# Advanced Classical Mechanics/Energy and Angular Momentum

Let's start with some basic definitions. First m is the inertial mass of a particle -- we will consider only particles with constant masses (although the physics of rockets provides an important counter-example). A particle for us is something that can be described completely by its position ${\displaystyle {\vec {r}}}$ and mass (it doesn't have any important internal degrees of freedom).

## Momentum and Force

We can define the velocity and momentum of the particle,

${\displaystyle {\vec {v}}={\frac {d{\vec {r}}}{dt}}}$ and ${\displaystyle {\vec {p}}=m{\vec {v}}}$.

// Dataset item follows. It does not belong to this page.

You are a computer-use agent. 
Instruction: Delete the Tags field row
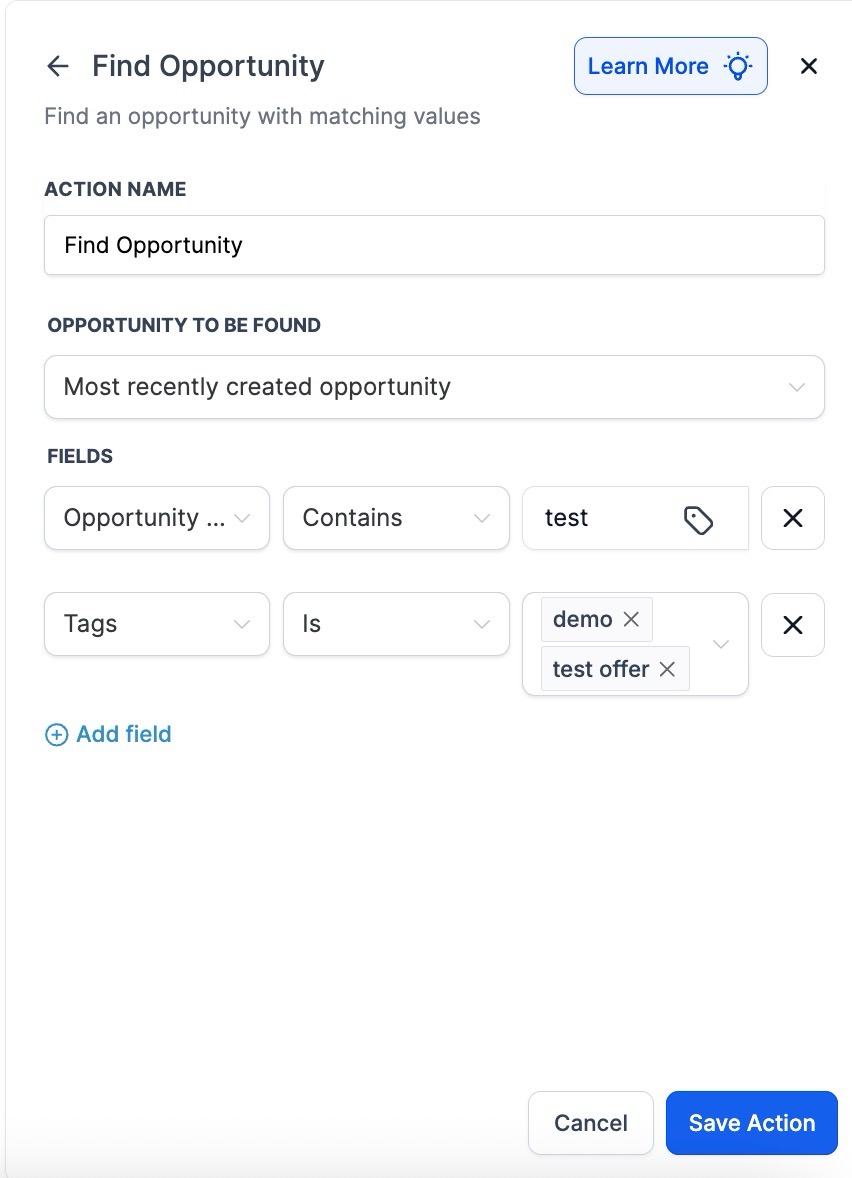coord(792,625)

Because the acceleration is the rate of change of velocity we have

${\displaystyle {\vec {F}}=m{\vec {a}}=m{\frac {d{\vec {v}}}{dt}}={\frac {d{\vec {p}}}{dt}},}$

so if the force vanishes, then the momentum is constant in time or conserved.

## Angular Momentum and Torque

Let's also define the angular momentum and the torque,

${\displaystyle {\vec {L}}={\vec {r}}\times {\vec {p}}}$ and ${\displaystyle {\vec {N}}={\vec {r}}\times {\vec {F}}={\vec {r}}\times {\frac {d{\vec {p}}}{dt}}.}$

Let's calculate the rate of change of the angular momentum

${\displaystyle {\frac {d}{dt}}{\vec {L}}={\frac {d{\vec {r}}}{dt}}\times {\vec {p}}+{\vec {r}}\times {\frac {d{\vec {p}}}{dt}}={\vec {N}}}$

so if the torque vanishes, the angular momentum is conserved. Specifically if the force is always directed along the position vector, ${\displaystyle {\vec {r}}}$, the torque vanishes and the angular momentum is conserved. This is called a central force.

## Work and Energy

We can define the work done on a particle while moving it from position #1 to position #2 to be

${\displaystyle W_{12}=\int _{1}^{2}{\vec {F}}\cdot d{\vec {s}}.}$

Again let's assume that the mass of the particle is constant so

${\displaystyle W_{12}=\int _{1}^{2}{\vec {F}}\cdot d{\vec {s}}=m\int _{1}^{2}{\frac {d{\vec {v}}}{dt}}\cdot {\vec {v}}dt={\frac {m}{2}}\int _{1}^{2}{\frac {d}{dt}}\left(v^{2}\right)dt={\frac {m}{2}}\left(v_{2}^{2}-v_{1}^{2}\right)=T_{2}-T_{1}}$

where we have defined the kinetic energy,

${\displaystyle T={\frac {1}{2}}mv^{2}}$.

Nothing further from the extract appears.